Así, el cardenal José Cobo, arzobispo de Madrid, ha pedido a las parroquias que se sumen a esta iniciativa en recuerdo y oración por las víctimas y sus familias y que el próximo miércoles, 11 de marzo, a las 9:00 horas, doblen las campanas de nuestros templos durante dos minutos, uniéndonos de este modo a los otros actos que, en este sentido, tendrán lugar en la Comunidad de Madrid.

El cardenal José Cobo.

Veintidos años del atentado en Madrid

«Hay fechas que quedan grabadas a fuego en el alma de un pueblo». Así lo recordó el pasado 11 de marzo de 2024 el arzobispo, en la misa funeral celebrada en la catedral de la Almudena en memoria de las víctimas del 11M, cuando se cumplieron veinte años de los atentados en el que murieron 193 personas y resultaron heridas más de 1.800.
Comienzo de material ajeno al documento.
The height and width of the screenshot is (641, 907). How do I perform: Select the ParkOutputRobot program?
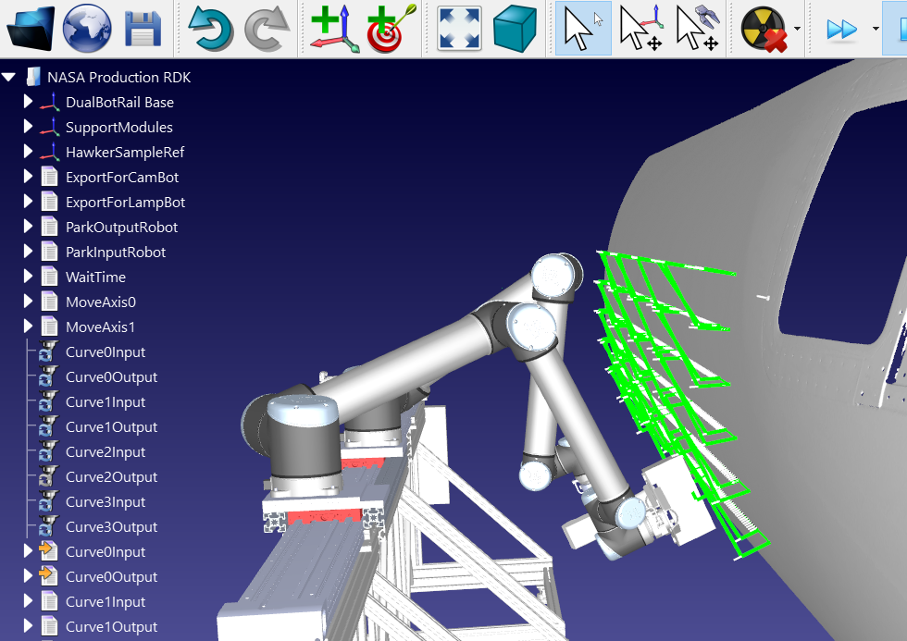tap(121, 228)
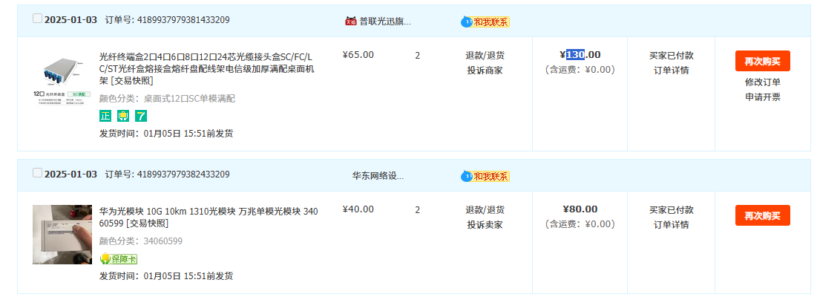Open the Huawei optical module product thumbnail
817x297 pixels.
(x=62, y=234)
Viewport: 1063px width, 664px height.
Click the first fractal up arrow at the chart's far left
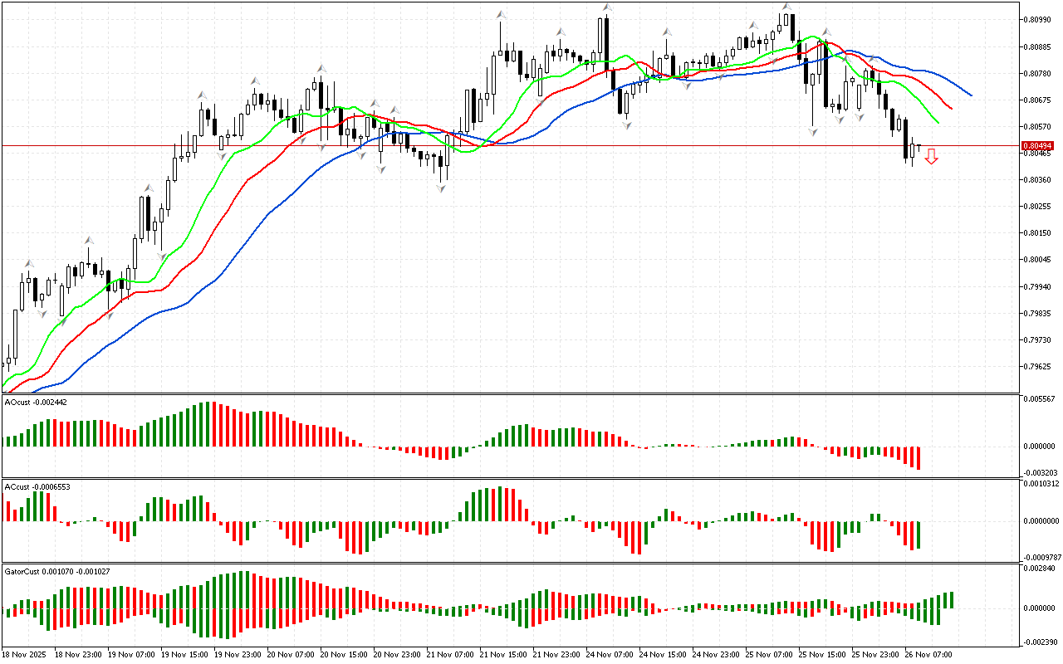27,263
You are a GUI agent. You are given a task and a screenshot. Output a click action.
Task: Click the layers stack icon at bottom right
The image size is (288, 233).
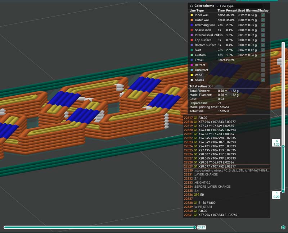tap(283, 227)
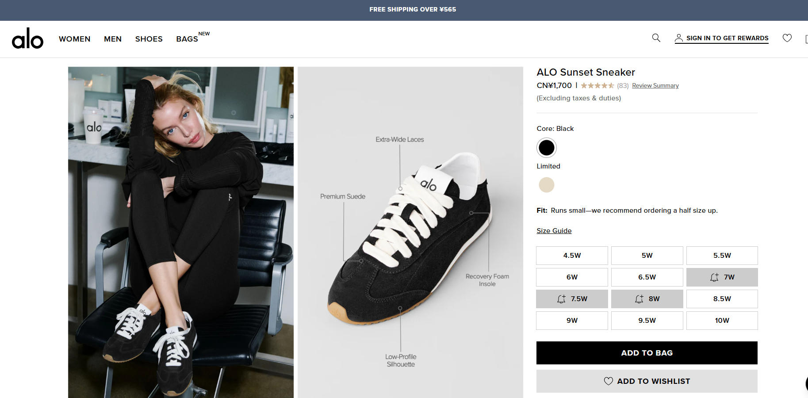Click the ADD TO BAG button

pyautogui.click(x=647, y=353)
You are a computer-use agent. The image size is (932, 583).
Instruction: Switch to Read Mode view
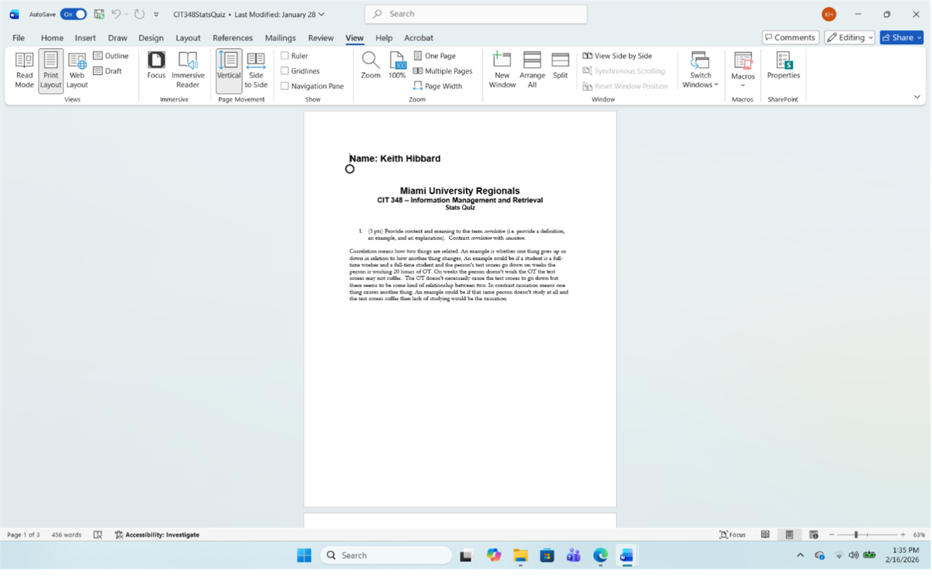click(24, 70)
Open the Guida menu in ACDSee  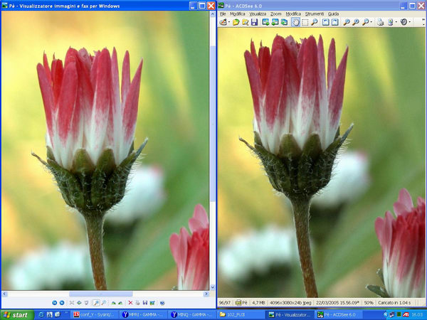pos(333,14)
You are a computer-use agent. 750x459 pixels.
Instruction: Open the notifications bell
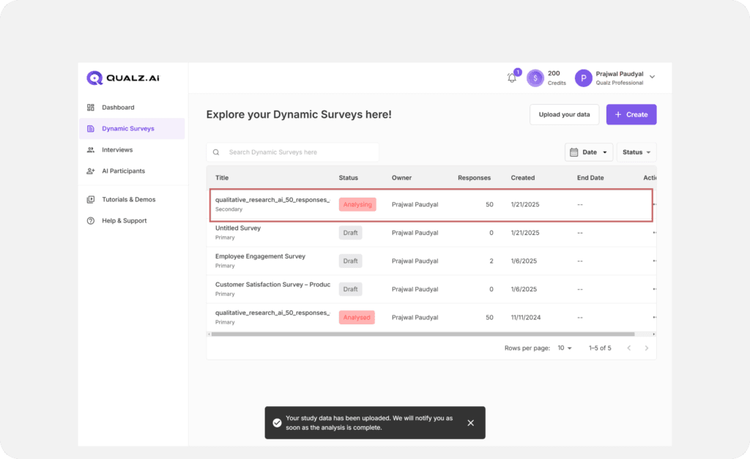[512, 78]
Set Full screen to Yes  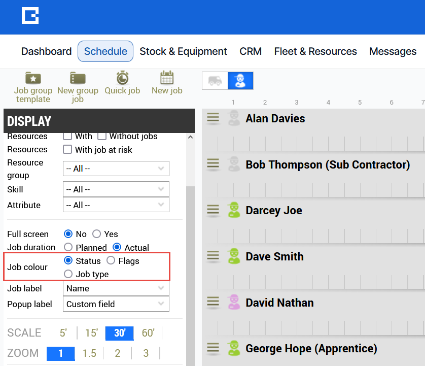click(96, 234)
Por ello, indicó, «tenemos la necesidad de juntarnos para recordar. Hemos escuchado en el evangelio cómo Jesús invita a los discípulos a seguir haciendo memoria suya. Cada eucaristía que celebramos es memoria de su vida entregada. De su pasión. De su amor incondicional. Hacemos memoria de la vida de Jesús, también truncada a destiempo, trágica y cruelmente. Y en cada misa también hacemos memoria de nuestras vidas. Quisiera unir hoy ambos recuerdos. El recuerdo de nuestra historia dolorida, y el recuerdo de la vida entregada de Jesús. Hacer memoria es importante. Recordar es un deber. Es un valor. También una necesidad».

Buscar la verdad

Así, insistió, «recordar es un deber. Se lo debemos a quienes ya no están. Y nos lo debemos a nosotros mismos como sociedad. Debemos recordar a las víctimas que siguen vivas en nuestra memoria y pedir para ellas el abrazo de Dios». Pero, recordar «es también un valor para buscar la verdad y reaprender a vivir».

La mirada al pasado «no ha de ser una mirada que se quede atrapada por la dureza inexorable de los hechos. Tampoco una mirada interesada al servicio de la propia ideología. Si miramos al pasado, es para aprender de nuestros errores, para no volver a repetirlos. Y para poner en valor nuestros aciertos y logros, para cuidarlos como el bien delicado que son».